# ilo Capability Sandbox: Operator Guide
> CLI capability flags for multi-tenant and sandboxed deployments (ILO-59).
## Overview
ilo programs can read files, write files, make network requests, and spawn
subprocesses. In single-user / trusted contexts this is fine — the same
footprint as any scripting language. In multi-tenant deployments (agents
running untrusted ilo code on a shared server) this leaves SSRF,
arbitrary-filesystem-read, and arbitrary-command-execution open.
Capability flags give operators a per-process sandbox. Any `--allow-*` flag
switches the runtime from **permissive** (legacy default, no restrictions) to
**restricted** (only explicitly listed targets are permitted). Capabilities not
mentioned default to unrestricted when in restricted mode, so you can add a
single flag without breaking other IO.
## Flags
| `--allow-net[=HOSTS]` | comma-separated hosts, `*`, or empty | Gate outbound HTTP/HTTPS |
| `--allow-read[=PATHS]` | comma-separated path prefixes, `*`, or empty | Gate file reads |
| `--allow-write[=PATHS]` | comma-separated path prefixes, `*`, or empty | Gate file writes |
| `--allow-run[=CMDS]` | comma-separated command names, `*`, or empty | Gate subprocess spawning |
**Value semantics:**
- Omitted flag → that capability is unrestricted (permissive).
- `--allow-net=*` or `--allow-net=all` → net unrestricted (explicit All).
- `--allow-net=api.example.com,cdn.example.com` → only those two hosts.
- `--allow-net=` (empty value) → all network blocked.
Once any `--allow-*` flag is present the mode is restricted; all four
dimensions are individually governed by their flag (or `Policy::All` if that
flag was omitted).
## Matching rules
**Network (`--allow-net`):** host extracted from URL (scheme and path stripped).

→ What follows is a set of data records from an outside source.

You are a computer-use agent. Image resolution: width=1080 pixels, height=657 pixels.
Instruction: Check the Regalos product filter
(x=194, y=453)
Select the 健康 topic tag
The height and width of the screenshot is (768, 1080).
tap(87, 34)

Exact match or leading `*.`-wildcard: `*.example.com` matches
`api.example.com` and `example.com`.
**Read / write (`--allow-read`, `--allow-write`):** path-prefix matching with
separator boundary. `/tmp` permits `/tmp/foo` but not `/tmpfoo`. Trailing
slash on the prefix is normalised.
**Run (`--allow-run`):** exact command name or basename match. `/usr/bin/ls`
is matched by `ls` in the allowlist.
## Error code
A denied capability emits `ILO-CAP-001` as the error value returned from the
builtin:
```
ILO-CAP-001 blocked by --allow-net policy: host=evil.example is not in the allowlist
```
The error is a normal ilo `R` (Result) `Err` value — programs can pattern-match
it with `?{res|er: ...}` and react programmatically. It is not a fatal abort.
## Capability matrix
| `get`, `post`, `put`, `patch`, `del`, `http-get`, `http-post`, `fetch` | `--allow-net` |
| `rd`, `rd-lines`, `ls`, `lsr` | `--allow-read` |
| `wr`, `wr-lines`, `wr-app` | `--allow-write` |
| `run`, `run2` | `--allow-run` |
## Recipes
### Block all IO
```sh
ilo run --allow-net= --allow-read= --allow-write= --allow-run= untrusted.ilo
```
### Allow only outbound calls to one API
```sh
ilo run --allow-net=api.example.com trusted.ilo
```
### Read-only scratch space
```sh
ilo run --allow-read=/data --allow-write=/tmp agent.ilo
```
### Wildcard subdomain
```sh
ilo run --allow-net="*.internal.corp" service.ilo
```
## Backwards compatibility
`Caps::Permissive` is the default. Any script that does not pass `--allow-*`
runs without restriction — identical behaviour to pre-0.13.
## See also
- `examples/capability-sandbox.ilo` — runnable demo.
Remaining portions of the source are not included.